Task brief: Repeat word for word the passage of the co-citation network guide below, from "Figure 1: Community" up to and including "the notebook yourself.".

Selection:
= = = = = = =

14 min read

Co-Citation Networks from Letter Mentions: A Short Guide

Community Detection in a large academic co-citation network. A link is drawn (as a grey line) between two authors (as coloured circles) if they are both cited in the same paper. Data from: https://www.aminer.cn/citation

Figure 1: Community Detection in a large academic co-citation network. A link is drawn (as a grey line) between two authors (as coloured circles) if they are both cited in the same paper. Data from: https://www.aminer.cn/citation


This is an R Notebook: a document containing code and text. The source code is available in a GitHub repository. Download the folder and then open it with R-Studio to run the notebook yourself.

You’ll need a little bit of prior knowledge of R and the tidyverse to properly follow along, and maybe a basic understanding of the network analysis library igraph and network visualisation library ggraph to do any of your own analysis—if you want to try with your own dataset.

= = = = = = =

Listed entries:

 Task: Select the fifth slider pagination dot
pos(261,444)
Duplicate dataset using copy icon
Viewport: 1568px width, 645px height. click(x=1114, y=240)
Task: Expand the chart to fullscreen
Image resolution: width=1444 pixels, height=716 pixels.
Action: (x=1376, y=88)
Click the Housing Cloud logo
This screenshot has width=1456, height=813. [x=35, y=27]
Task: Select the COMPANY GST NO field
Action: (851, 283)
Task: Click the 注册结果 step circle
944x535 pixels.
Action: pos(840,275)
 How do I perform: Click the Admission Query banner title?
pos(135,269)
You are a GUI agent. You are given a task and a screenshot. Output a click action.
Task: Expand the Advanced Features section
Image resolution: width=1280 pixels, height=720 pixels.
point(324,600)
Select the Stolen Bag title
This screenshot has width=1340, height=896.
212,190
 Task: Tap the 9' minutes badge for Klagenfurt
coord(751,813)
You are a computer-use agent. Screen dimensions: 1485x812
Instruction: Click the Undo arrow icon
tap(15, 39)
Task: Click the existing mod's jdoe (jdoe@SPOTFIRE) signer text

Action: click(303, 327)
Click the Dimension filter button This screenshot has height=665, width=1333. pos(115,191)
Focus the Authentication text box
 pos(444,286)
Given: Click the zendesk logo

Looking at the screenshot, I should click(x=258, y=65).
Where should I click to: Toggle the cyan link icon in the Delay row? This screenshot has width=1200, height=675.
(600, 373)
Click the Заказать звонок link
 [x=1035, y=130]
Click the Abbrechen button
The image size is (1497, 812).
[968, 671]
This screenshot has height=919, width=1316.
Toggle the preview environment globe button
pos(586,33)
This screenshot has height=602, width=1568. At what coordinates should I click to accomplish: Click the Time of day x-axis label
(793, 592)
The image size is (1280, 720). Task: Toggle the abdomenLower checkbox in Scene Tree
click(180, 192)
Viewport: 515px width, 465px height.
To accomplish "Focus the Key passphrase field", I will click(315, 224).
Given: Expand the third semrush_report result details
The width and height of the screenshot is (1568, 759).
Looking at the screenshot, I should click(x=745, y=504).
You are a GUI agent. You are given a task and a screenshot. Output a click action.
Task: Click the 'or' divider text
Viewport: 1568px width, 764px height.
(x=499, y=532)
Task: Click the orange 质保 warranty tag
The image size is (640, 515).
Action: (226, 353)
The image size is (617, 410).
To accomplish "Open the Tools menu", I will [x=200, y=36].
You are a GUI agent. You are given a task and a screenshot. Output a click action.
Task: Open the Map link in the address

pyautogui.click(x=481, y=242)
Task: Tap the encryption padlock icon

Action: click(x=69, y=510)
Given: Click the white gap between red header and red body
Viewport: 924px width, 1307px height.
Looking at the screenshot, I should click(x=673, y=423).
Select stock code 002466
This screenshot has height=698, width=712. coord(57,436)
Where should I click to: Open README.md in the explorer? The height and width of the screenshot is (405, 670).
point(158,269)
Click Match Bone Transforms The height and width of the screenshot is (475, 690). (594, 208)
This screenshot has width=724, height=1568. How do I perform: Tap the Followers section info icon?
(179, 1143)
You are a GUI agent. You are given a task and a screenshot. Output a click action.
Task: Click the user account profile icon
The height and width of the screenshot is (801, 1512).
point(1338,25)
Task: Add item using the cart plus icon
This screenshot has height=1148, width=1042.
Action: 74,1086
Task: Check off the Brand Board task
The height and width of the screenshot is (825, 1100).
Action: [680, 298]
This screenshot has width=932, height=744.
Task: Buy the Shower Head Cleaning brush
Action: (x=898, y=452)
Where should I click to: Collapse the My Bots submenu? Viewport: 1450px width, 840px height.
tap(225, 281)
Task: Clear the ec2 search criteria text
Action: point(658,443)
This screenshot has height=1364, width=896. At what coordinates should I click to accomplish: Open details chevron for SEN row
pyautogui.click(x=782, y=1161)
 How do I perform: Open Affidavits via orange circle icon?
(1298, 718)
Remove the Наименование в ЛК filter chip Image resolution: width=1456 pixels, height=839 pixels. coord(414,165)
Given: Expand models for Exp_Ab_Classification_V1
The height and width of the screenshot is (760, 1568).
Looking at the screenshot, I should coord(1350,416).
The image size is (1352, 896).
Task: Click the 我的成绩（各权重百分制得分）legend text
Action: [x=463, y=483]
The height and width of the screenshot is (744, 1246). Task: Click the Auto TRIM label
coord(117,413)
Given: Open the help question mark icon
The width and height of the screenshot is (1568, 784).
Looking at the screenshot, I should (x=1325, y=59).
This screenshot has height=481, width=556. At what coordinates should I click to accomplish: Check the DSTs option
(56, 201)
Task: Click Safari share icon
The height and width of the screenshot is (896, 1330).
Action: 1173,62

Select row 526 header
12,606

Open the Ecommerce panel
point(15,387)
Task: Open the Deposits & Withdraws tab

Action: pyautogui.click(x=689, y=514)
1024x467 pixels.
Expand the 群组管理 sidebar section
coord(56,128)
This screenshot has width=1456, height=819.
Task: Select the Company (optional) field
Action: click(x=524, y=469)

= = = = = = =

Correct result:
Figure 1: Community Detection in a large academic co-citation network. A link is drawn (as a grey line) between two authors (as coloured circles) if they are both cited in the same paper. Data from: https://www.aminer.cn/citation


This is an R Notebook: a document containing code and text. The source code is available in a GitHub repository. Download the folder and then open it with R-Studio to run the notebook yourself.